Dudhipala and Veerabrahma, developed the candesartan cilexetil (CC) loaded solid lipid nanoparticles to prolong the drug release with improved pharmacokinetic and pharmacodynamic activity⁶⁷. CC belongs to BCS class II drug with poor oral bioavailability, hence, prone to improve the oral transportation using SLNs delivery system. CC-SLNs were prepared using hot homogenization coupled with sonication technique. Solid lipids, surfactant and cosurfactnt selected for the making of SLNs are triglycerides (dynasan 114, 116 and 118), egg lecithin and poloxamer 188 respectively. From the physical characteristics and in vitro release studies, optimized SLNs were identified. DSC and XRD studies revealed the conversion of crystalline to amorphous form of CC in SLN formulation. Particle size of the SLNs was nearly spherical in shape with increased polydispersity, performed by SEM and TEM analysis. Pharmcodynamic study of SLNs are conducted in fructose (10% w/v) induced hypertensive wistar rats at a dose of 10 mg/kg. CC-SLNs showed reduction blood pressure immediately and continued for up to 48 h. Hence, the results successfully demonstrate the role of SLNs as oral bioavailability enhanced carrier.

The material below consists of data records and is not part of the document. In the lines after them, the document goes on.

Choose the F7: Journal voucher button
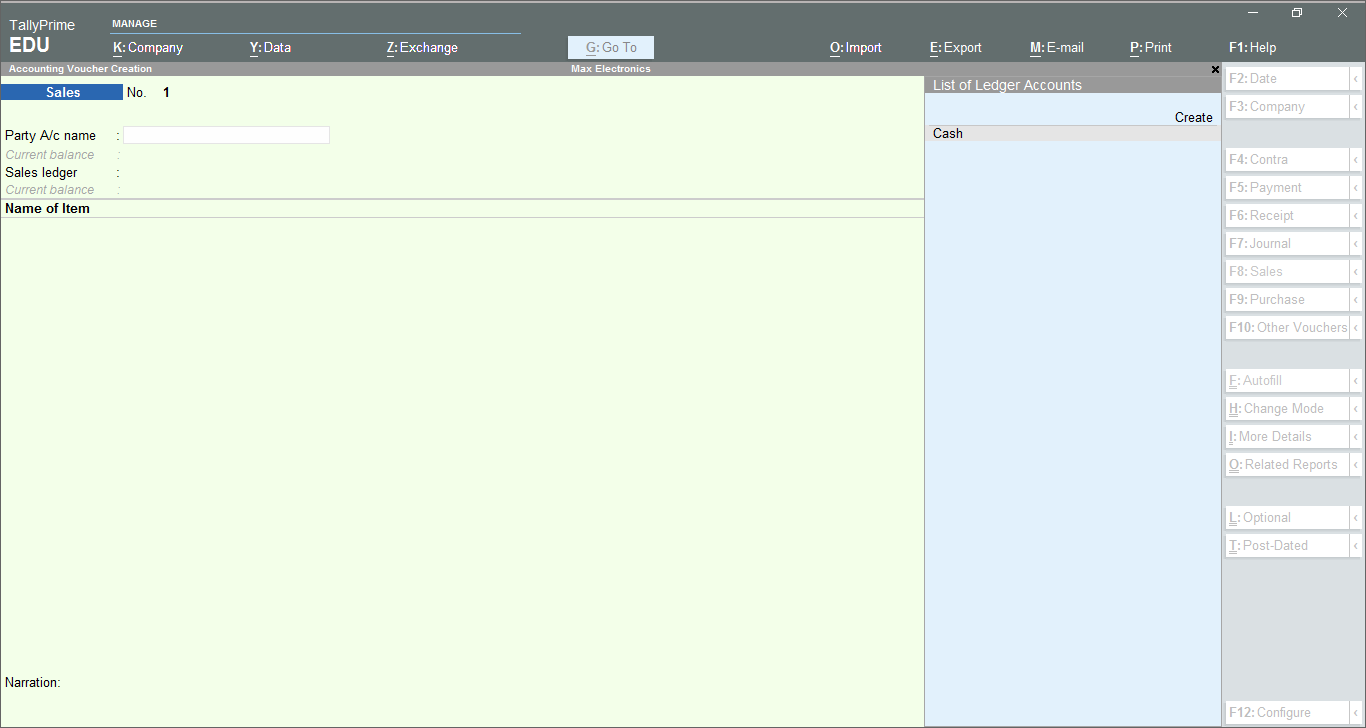Viewport: 1366px width, 728px height. (x=1287, y=243)
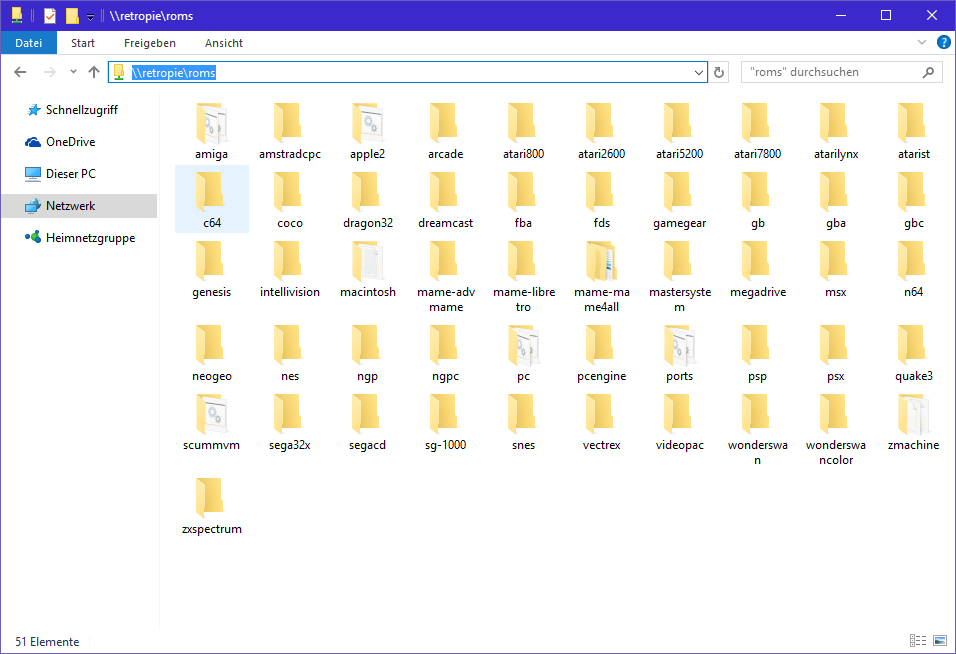The width and height of the screenshot is (956, 654).
Task: Refresh the current folder view
Action: pos(719,73)
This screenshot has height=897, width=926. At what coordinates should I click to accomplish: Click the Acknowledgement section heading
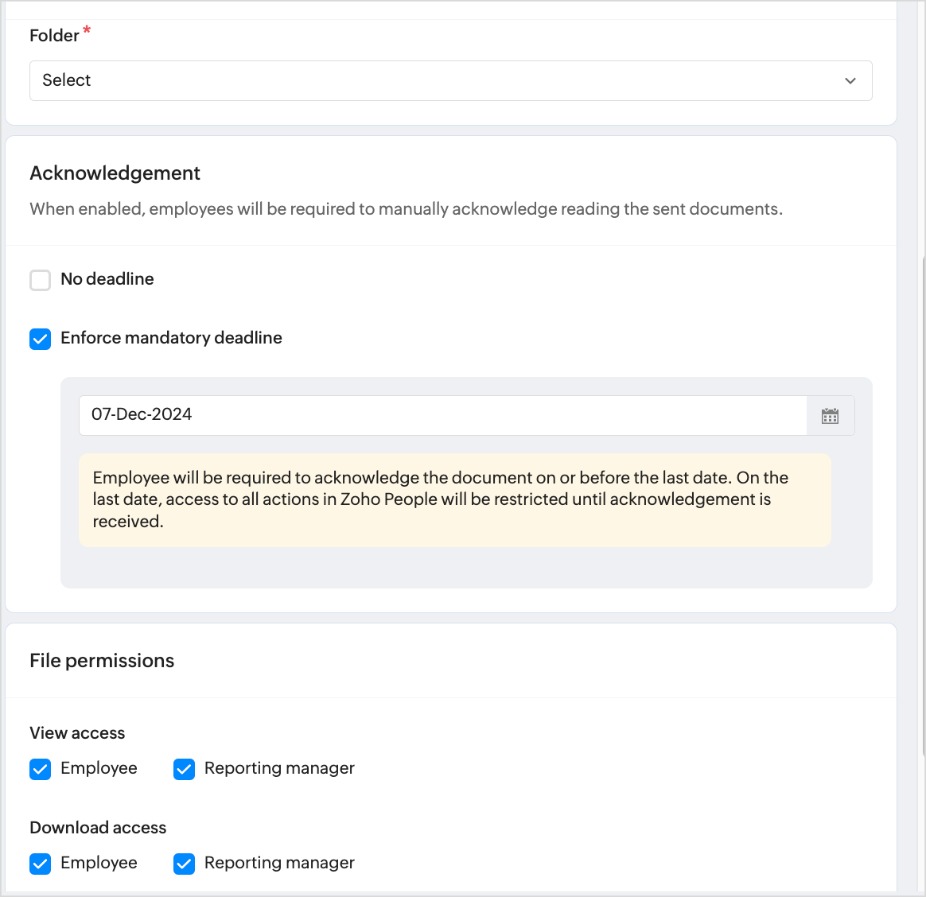pyautogui.click(x=115, y=173)
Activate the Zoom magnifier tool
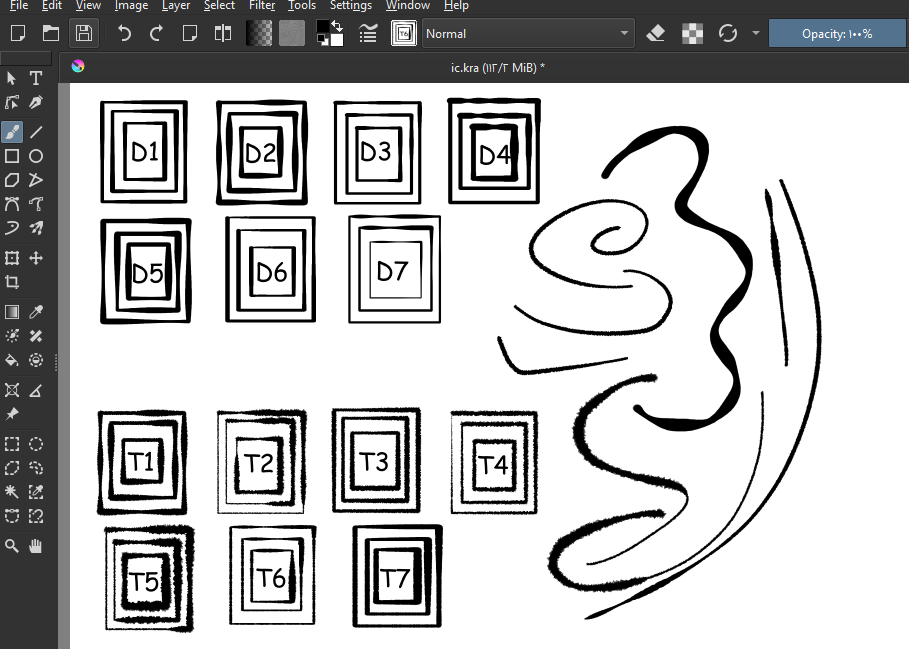This screenshot has width=909, height=649. point(12,546)
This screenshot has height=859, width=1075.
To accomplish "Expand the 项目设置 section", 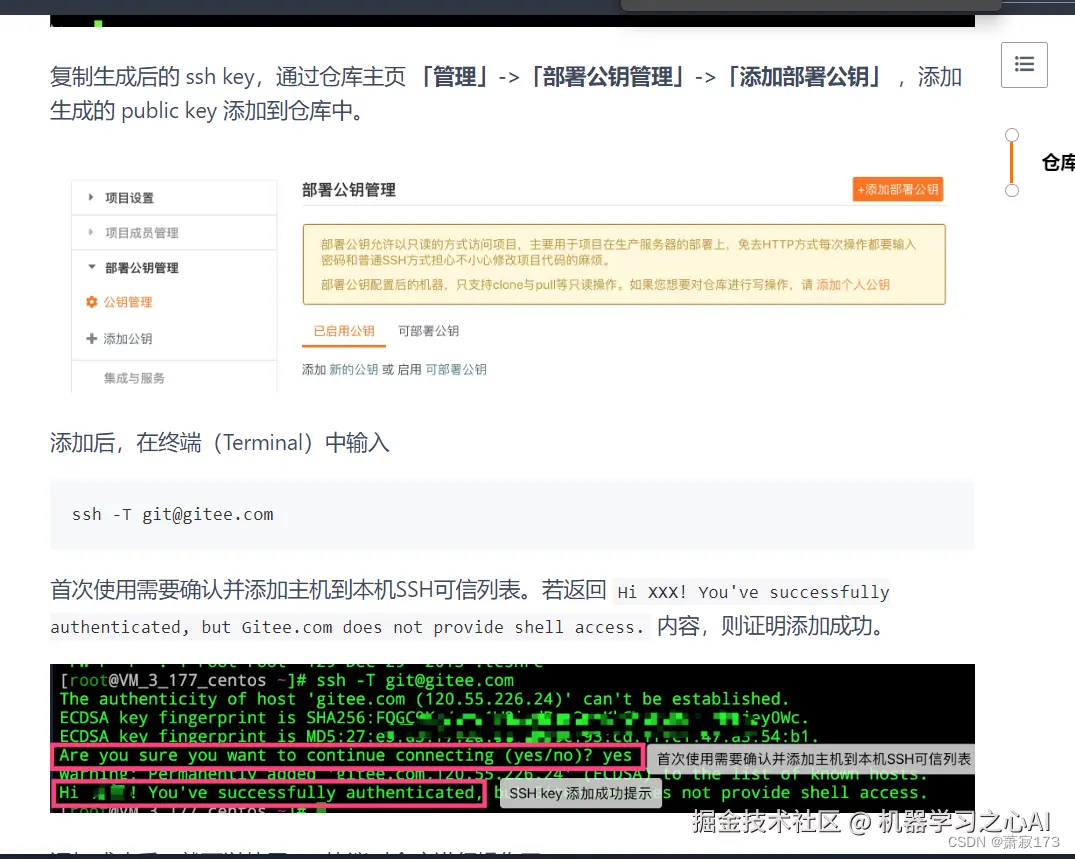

Dexamethasone cholesteryl butyrate solid lipid nanoparticles

Combination of dexamethasone cholesteryl butyrate loaded solid lipid nanoparticles (DC-SLNs) were prepared and characterized for enhanced ant-inflammatory activity. DC-SLNs were prepared by hot micro emulsion method. The pharmacodynamic activity of SLNs is tested by 4% (w/v) dextran sulfate sodium salt in mice. From the results, DC nanoformulation administration was able to achieve a significant cytokine decrease compared to the cytokine plasma concentration of the untreated mice with dextran sulfate sodium-induced colitis. Specifically, DC-SLN induced a IL-1β plasma concentration of 61.77% ± 3.19%, whereas D or C used separately induced a concentration of 90.0% ±2.8% and 91.40% ± 7.5%, respectively; DC-SLN induced a TNF-α plasma concentration of 30.8% ±8.9%, whereas D or C used separately induced ones of 99.5% ± 4.9% and 71.1% ± 10.9%, respectively⁶⁸.

Rosuvastatin calcium

Narendar and Kishan, also studied the effect of rosuvastatin calcium (RC) loaded SLNs on pharmacokinetic and pharmcodynaimc activity, as a vehicle for improved oral absorption⁶⁹. RC-SLNs were prepared with dynasan 112, stearic acid and glyceryl monostearte. Previously, RC-SLNs also developed with triglycerides (dynasan 114, 116 and 18)⁶. In order to reduce the manufacturing cost, monoglycerides and triglyceride with low cost were used. RC-SLNs with dynasan 112 showed particle size, PDI, ZP and EE of below 75 nm, 0.23, -26 mV and 93%, respectively. Pharmcodynamic studies were conducted in wistar rats at a dose of 10 mg/kg. The hyperlipidemia in rats was induced by intraperitoneal injection of Triton-X-100 (100 mg/kg) in normal saline solution. RC-SLNs showed statistically significant reduction in the serum total cholesterol, low density lipoproteins, and slight increase in high density lipoproteins. These levels of changes were continued for 36 h and 24 h in RC-SLNs and RC suspension treated group respectively. Thus, RC oral bioavailability was enhanced by making in to SLN delivery system.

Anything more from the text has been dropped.